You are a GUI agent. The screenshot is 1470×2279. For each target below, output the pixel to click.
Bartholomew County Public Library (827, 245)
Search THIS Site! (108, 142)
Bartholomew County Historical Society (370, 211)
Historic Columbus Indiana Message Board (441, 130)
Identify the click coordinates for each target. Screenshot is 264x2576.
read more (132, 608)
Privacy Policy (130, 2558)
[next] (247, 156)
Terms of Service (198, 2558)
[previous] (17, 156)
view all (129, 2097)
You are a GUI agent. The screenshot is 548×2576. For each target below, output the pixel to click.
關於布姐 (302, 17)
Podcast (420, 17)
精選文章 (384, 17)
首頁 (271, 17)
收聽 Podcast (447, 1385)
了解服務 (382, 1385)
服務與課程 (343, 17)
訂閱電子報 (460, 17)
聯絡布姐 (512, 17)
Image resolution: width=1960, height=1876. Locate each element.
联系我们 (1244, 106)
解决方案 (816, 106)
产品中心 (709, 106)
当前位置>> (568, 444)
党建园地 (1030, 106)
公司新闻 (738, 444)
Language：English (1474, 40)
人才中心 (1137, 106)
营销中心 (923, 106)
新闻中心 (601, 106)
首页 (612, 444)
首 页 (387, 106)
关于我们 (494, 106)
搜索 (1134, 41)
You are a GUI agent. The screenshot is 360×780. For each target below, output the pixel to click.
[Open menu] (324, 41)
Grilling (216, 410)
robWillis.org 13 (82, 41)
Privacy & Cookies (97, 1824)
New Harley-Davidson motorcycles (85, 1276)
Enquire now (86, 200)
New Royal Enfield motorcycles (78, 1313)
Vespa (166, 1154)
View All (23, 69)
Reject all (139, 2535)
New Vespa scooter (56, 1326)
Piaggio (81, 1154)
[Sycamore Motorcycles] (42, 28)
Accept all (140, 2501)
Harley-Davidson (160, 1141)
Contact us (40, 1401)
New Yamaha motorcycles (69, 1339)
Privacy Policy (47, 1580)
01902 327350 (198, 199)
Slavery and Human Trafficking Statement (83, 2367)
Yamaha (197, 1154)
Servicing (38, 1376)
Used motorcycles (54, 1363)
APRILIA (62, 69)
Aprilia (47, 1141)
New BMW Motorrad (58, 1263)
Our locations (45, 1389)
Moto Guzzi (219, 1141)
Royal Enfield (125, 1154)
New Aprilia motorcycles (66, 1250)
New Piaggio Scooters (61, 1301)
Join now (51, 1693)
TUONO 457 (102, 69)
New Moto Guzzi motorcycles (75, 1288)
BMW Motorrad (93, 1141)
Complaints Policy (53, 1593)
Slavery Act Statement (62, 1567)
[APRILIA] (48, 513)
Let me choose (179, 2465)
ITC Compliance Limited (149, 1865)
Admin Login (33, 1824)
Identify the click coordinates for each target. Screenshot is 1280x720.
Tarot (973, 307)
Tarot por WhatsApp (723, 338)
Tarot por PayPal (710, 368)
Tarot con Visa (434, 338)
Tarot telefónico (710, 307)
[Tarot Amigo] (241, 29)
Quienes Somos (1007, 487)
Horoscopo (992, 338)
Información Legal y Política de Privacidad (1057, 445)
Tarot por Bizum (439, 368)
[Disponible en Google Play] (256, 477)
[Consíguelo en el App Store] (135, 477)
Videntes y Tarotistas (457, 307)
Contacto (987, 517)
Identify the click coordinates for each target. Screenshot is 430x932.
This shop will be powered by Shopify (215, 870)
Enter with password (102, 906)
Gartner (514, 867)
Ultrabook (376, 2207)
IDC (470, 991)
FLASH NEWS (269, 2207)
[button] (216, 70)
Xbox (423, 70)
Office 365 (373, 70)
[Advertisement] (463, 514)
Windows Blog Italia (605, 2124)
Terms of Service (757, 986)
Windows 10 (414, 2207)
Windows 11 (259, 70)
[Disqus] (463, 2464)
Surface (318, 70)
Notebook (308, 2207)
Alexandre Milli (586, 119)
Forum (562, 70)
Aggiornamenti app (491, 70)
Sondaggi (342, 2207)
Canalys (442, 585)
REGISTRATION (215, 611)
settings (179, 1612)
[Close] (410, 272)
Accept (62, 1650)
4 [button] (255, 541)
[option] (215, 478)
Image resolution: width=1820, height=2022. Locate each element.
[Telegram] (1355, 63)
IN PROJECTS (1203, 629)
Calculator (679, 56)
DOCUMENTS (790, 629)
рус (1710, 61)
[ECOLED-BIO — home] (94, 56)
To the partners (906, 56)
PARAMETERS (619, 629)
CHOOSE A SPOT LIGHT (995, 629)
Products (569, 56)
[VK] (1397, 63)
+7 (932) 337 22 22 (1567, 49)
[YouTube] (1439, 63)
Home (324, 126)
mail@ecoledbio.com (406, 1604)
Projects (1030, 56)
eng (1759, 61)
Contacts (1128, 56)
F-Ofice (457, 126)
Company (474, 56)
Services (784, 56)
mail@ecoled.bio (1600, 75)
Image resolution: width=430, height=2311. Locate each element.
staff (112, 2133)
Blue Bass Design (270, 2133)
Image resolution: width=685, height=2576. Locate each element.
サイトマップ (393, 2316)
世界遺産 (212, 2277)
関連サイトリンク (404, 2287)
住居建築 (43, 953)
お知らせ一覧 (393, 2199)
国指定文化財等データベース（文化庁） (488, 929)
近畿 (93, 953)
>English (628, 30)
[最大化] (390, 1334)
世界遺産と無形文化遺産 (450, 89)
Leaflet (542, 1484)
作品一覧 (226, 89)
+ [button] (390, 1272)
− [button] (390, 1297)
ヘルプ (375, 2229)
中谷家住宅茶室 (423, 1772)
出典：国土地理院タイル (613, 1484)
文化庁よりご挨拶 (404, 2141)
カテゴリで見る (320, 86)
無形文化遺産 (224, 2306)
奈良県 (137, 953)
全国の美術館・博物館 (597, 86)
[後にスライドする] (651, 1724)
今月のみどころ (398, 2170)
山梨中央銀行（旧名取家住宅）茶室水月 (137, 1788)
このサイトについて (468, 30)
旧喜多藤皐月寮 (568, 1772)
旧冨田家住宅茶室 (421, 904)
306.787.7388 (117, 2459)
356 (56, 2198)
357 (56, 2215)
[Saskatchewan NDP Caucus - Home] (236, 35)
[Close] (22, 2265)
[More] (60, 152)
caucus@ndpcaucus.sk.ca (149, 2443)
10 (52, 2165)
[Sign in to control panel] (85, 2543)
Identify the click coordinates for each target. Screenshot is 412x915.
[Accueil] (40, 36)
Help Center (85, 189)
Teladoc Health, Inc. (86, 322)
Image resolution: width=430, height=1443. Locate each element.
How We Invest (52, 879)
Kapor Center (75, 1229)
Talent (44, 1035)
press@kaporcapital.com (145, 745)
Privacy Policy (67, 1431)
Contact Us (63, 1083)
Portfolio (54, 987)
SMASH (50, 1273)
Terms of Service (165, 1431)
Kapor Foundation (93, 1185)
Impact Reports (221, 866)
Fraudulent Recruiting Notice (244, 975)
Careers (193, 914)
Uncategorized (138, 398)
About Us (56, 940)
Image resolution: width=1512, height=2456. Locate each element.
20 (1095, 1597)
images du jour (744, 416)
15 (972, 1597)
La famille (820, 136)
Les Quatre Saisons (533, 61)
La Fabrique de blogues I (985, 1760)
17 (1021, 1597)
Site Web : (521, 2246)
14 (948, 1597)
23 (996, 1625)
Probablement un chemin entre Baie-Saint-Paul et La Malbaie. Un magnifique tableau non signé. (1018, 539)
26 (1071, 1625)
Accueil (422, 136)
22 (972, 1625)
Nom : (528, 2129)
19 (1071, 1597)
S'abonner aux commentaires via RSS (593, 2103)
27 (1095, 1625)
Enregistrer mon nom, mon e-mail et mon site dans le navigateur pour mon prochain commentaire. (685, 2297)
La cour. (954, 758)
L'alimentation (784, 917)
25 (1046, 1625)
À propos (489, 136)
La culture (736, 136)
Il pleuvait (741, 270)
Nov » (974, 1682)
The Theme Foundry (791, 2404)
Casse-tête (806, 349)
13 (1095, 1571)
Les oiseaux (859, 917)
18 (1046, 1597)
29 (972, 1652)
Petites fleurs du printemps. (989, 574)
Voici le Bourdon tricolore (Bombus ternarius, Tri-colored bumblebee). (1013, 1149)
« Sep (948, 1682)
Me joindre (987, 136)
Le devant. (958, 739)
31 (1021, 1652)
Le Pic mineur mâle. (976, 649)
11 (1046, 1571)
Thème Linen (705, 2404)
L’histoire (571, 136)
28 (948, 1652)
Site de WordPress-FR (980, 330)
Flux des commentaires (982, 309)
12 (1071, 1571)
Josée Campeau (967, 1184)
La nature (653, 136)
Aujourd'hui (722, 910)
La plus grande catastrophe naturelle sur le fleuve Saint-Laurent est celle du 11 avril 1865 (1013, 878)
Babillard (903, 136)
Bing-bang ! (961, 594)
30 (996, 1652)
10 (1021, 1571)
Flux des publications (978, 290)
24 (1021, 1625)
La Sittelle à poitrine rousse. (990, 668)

- _Exercise aim_: With the line holding "20 (1095, 1597)" as the first and the line holding "Il pleuvait (741, 270)" as the last, please transcribe exactly the lines of the material above in that range and nothing else.

- _Solution_:
20 (1095, 1597)
images du jour (744, 416)
15 (972, 1597)
La famille (820, 136)
Les Quatre Saisons (533, 61)
La Fabrique de blogues I (985, 1760)
17 (1021, 1597)
Site Web : (521, 2246)
14 (948, 1597)
23 (996, 1625)
Probablement un chemin entre Baie-Saint-Paul et La Malbaie. Un magnifique tableau non signé. (1018, 539)
26 (1071, 1625)
Accueil (422, 136)
22 (972, 1625)
Nom : (528, 2129)
19 (1071, 1597)
S'abonner aux commentaires via RSS (593, 2103)
27 (1095, 1625)
Enregistrer mon nom, mon e-mail et mon site dans le navigateur pour mon prochain commentaire. (685, 2297)
La cour. (954, 758)
L'alimentation (784, 917)
25 (1046, 1625)
À propos (489, 136)
La culture (736, 136)
Il pleuvait (741, 270)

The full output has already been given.